Per-pair loss vs. implicit reward gap h
Same axis for both: h = β · (log π/π_ref of winner − log π/π_ref of loser). The DPO loss curves down asymptotically; IPO's bowl has a finite minimum that anchors training. Drag β.

KTO, when you don't have pairs

Real product data is rarely pairwise — it's thumbs-up / thumbs-down on single responses. KTO reframes the loss in terms of per-response utility under prospect theory: the model is rewarded for high implicit reward on liked responses and penalized for high implicit reward on disliked ones, with an asymmetric loss that penalizes losses more than equivalent gains. The math is heavier than DPO; the data requirement is much lighter.

ORPO and SimPO, when you want even fewer moving parts

Both eliminate the frozen reference model. ORPO fuses SFT (cross-entropy on the chosen response) with an odds-ratio penalty (push the rejected response's relative odds down) in one loss. SimPO drops πref by length-normalizing the policy log-prob and adding a margin: L = −log σ( β/|yw| · log π(yw) − β/|yl| · log π(yl) − γ ). Both save the memory of holding πref in GPU RAM — which matters when you're already tight on VRAM at 70B+ scale.

When DPO & family beat PPO, and when they don't

Pick DPO/IPO/KTO/ORPO/SimPO if…Pick PPO (lesson 15) if…
You already have a fixed preference dataset and won't re-sample. You can run rollouts during training and want fresh data.
Compute is tight (no RM, no rollout infra). You can afford 4× model copies + rollout engine + RM serving.
The reachable optimum lies inside the data distribution. The good responses don't exist in your preference set; you need to discover them.
You want a reproducible, debuggable supervised-style loss. You're willing to debug a multi-component training loop.
Your task is style, tone, formatting, helpfulness. Your task is reasoning, math, code with a verifier (then use GRPO/DAPO instead).
A common surprise in practice
Teams often try DPO first because it's cheap, get a 60–70% solution, then hit a ceiling: the model has learned to imitate the chosen-vs-rejected distinction, but the absolute response quality plateaus. The fix is usually one of (a) iterative DPO — re-collect preference pairs from the new model and repeat, (b) switch to IPO to avoid the overconfidence trap, or (c) bite the bullet on a PPO/GRPO setup. Every frontier-lab post-training pipeline ends with at least one on-policy RL stage.

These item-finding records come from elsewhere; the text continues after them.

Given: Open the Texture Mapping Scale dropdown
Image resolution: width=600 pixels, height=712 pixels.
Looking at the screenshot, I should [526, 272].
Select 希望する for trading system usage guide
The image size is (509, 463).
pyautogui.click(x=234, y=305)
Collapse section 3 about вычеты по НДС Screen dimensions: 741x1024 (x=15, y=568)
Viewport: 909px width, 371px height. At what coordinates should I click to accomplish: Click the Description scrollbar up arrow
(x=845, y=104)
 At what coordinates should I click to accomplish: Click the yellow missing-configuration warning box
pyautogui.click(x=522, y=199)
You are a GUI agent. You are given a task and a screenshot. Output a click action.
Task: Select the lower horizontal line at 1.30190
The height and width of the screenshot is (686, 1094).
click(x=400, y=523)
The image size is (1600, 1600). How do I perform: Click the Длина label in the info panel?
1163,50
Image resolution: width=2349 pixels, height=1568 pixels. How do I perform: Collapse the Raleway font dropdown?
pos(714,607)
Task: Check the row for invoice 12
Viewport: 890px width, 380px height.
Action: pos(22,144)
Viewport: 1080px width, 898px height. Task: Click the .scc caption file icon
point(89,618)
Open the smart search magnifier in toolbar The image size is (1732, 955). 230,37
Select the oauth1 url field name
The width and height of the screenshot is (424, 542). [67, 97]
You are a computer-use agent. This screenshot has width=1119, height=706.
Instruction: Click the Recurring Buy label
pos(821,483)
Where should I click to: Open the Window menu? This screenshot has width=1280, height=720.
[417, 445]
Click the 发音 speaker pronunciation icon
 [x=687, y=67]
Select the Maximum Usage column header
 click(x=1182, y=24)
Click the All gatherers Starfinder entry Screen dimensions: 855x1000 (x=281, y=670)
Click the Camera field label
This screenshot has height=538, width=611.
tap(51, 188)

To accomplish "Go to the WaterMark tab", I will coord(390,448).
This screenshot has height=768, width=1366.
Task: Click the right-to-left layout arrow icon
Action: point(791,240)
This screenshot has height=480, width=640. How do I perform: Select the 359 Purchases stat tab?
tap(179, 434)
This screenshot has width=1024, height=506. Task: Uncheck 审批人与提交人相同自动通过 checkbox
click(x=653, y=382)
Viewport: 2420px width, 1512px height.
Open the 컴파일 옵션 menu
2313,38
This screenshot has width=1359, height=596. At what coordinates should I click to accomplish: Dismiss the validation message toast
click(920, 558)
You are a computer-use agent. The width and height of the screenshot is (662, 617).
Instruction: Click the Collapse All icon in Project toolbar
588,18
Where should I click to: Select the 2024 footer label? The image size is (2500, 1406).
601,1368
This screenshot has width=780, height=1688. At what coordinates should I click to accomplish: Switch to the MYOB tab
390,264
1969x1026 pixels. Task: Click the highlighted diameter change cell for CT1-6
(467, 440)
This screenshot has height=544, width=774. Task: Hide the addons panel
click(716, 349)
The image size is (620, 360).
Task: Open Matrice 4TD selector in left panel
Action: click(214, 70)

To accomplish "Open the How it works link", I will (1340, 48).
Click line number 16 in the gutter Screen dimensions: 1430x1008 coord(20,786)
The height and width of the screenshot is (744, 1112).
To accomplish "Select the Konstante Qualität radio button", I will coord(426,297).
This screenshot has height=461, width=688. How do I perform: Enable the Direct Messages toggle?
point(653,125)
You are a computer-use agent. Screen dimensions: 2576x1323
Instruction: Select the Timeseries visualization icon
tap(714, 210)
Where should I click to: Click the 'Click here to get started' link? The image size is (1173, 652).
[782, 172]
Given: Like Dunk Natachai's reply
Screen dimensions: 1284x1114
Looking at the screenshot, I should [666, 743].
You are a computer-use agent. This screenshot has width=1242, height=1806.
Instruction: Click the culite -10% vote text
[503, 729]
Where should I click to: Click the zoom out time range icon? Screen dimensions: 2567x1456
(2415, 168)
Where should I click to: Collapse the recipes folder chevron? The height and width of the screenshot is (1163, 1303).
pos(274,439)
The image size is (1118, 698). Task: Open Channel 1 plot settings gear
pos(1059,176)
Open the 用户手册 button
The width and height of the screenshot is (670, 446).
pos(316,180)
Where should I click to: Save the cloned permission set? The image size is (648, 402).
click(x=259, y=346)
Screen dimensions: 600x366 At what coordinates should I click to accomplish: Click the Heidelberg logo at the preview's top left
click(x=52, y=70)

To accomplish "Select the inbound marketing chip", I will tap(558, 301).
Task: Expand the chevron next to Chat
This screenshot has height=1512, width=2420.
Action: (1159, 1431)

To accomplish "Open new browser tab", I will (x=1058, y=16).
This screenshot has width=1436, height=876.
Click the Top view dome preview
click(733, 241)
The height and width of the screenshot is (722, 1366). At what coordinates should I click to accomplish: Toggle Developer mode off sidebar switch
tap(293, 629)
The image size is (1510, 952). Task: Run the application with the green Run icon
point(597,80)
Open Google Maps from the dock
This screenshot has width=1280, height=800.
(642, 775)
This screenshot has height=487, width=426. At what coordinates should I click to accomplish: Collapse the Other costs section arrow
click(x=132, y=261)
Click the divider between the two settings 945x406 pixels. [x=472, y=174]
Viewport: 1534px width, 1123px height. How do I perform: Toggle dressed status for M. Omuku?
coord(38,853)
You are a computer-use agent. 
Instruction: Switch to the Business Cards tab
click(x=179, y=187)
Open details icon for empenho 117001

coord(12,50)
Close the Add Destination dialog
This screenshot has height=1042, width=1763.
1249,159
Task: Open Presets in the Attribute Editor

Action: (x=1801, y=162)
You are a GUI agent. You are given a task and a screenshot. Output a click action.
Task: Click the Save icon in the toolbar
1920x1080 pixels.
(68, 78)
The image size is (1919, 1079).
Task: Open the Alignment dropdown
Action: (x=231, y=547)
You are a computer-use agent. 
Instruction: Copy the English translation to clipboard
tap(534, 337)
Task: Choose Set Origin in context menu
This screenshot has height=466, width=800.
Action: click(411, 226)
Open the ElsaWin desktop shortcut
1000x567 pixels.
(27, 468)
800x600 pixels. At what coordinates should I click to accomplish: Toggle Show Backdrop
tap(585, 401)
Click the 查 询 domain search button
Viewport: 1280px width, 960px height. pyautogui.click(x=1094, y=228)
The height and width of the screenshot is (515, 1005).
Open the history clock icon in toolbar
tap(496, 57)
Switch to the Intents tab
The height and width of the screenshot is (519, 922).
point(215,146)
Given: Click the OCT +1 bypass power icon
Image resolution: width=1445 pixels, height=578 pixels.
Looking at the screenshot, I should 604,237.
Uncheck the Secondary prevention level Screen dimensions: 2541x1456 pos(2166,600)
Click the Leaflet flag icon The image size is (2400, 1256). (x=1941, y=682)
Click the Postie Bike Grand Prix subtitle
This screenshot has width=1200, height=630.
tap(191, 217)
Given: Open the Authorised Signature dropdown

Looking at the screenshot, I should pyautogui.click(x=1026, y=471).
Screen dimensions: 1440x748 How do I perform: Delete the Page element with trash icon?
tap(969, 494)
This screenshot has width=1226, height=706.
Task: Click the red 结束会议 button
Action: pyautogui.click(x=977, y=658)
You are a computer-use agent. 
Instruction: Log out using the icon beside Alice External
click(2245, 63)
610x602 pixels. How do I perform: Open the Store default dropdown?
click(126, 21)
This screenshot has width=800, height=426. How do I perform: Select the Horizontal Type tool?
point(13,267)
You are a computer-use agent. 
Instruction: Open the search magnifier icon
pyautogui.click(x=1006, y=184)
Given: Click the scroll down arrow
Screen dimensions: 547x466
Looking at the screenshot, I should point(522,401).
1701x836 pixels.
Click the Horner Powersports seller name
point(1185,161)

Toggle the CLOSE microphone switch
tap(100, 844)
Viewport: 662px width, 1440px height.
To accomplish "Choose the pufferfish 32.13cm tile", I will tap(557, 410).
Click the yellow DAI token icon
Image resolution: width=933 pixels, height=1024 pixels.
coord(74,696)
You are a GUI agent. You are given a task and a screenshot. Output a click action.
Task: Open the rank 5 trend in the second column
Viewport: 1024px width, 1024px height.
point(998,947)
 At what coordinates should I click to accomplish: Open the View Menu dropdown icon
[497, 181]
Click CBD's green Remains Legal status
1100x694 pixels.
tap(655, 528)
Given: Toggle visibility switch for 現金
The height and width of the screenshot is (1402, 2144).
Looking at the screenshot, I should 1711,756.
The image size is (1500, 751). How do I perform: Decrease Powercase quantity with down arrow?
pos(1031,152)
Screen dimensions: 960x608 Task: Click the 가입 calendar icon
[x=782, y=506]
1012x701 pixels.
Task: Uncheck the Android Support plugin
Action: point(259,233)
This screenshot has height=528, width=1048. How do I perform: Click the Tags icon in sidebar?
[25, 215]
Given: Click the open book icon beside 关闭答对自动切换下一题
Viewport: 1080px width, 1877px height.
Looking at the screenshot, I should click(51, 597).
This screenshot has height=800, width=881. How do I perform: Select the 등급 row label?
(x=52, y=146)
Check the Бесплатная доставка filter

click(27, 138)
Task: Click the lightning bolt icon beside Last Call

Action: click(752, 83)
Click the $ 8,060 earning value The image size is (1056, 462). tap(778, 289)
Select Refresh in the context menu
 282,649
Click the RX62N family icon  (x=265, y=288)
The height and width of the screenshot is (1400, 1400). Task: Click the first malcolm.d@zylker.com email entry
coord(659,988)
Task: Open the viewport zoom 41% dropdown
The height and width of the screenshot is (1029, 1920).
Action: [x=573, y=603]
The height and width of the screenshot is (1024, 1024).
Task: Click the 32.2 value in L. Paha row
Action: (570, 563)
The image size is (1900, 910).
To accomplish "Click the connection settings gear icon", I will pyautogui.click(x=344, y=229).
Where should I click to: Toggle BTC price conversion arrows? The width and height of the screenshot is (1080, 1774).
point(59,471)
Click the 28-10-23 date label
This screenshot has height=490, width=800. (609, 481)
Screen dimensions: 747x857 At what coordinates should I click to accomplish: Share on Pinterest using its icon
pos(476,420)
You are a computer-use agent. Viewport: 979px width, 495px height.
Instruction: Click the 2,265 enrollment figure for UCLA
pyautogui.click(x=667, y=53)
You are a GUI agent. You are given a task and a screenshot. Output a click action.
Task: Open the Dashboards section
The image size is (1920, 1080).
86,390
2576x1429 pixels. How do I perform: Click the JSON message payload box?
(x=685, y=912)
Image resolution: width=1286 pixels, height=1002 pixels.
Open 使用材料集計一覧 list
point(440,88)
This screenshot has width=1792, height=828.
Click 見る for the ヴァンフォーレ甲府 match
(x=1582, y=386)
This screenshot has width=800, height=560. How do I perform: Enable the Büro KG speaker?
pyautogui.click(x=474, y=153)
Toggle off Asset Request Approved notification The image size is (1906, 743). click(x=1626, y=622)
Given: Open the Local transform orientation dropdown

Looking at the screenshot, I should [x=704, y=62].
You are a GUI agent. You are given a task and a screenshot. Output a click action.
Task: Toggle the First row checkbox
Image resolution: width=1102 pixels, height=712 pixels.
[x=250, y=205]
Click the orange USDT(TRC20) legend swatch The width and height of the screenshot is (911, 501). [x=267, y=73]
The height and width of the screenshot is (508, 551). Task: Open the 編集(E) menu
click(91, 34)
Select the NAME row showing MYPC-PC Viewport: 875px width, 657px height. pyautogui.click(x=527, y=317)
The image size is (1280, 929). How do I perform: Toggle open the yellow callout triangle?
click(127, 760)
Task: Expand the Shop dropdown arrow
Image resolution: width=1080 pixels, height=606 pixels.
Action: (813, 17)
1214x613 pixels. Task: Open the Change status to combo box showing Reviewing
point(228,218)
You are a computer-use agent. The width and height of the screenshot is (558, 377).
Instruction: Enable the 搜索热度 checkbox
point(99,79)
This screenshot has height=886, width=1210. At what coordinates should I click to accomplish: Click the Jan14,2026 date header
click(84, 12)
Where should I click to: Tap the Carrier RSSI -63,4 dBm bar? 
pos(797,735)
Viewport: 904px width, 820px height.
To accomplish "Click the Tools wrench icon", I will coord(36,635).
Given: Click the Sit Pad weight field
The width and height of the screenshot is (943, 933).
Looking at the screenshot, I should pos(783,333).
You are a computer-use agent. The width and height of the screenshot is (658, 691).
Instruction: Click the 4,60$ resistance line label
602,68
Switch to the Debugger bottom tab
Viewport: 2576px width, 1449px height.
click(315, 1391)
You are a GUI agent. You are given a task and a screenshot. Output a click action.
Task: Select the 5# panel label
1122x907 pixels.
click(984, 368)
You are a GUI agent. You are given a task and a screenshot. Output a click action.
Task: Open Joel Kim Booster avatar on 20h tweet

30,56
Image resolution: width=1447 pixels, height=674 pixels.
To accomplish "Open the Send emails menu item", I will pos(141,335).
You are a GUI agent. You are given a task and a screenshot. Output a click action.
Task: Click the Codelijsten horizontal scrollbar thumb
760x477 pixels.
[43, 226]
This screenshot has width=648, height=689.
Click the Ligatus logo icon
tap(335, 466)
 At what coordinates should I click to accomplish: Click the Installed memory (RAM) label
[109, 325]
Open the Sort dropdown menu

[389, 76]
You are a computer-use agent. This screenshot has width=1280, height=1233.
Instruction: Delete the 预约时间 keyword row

Why this matters for reasoning RL

The reasoning-RL algorithms in Part II (GRPO, RLOO, DAPO, Dr.GRPO) are all on-policy like PPO. DPO and friends are an alternative track that works well when (1) the reward signal is a human preference, not a verifier, and (2) you have or can synthesize lots of static preference pairs. In modern post-training pipelines you often see DPO used between RL stages — for example, R1's final stage mixes RLVR-on-reasoning with DPO-on-helpfulness data. The two families are complementary, not competitive.

Takeaway
DPO is RLHF with the reward model folded into the policy and the on-policy sampling deleted. You save infrastructure but lose exploration. The IPO/KTO/ORPO/SimPO variants are small perturbations on the same idea, each trading away a different RLHF assumption.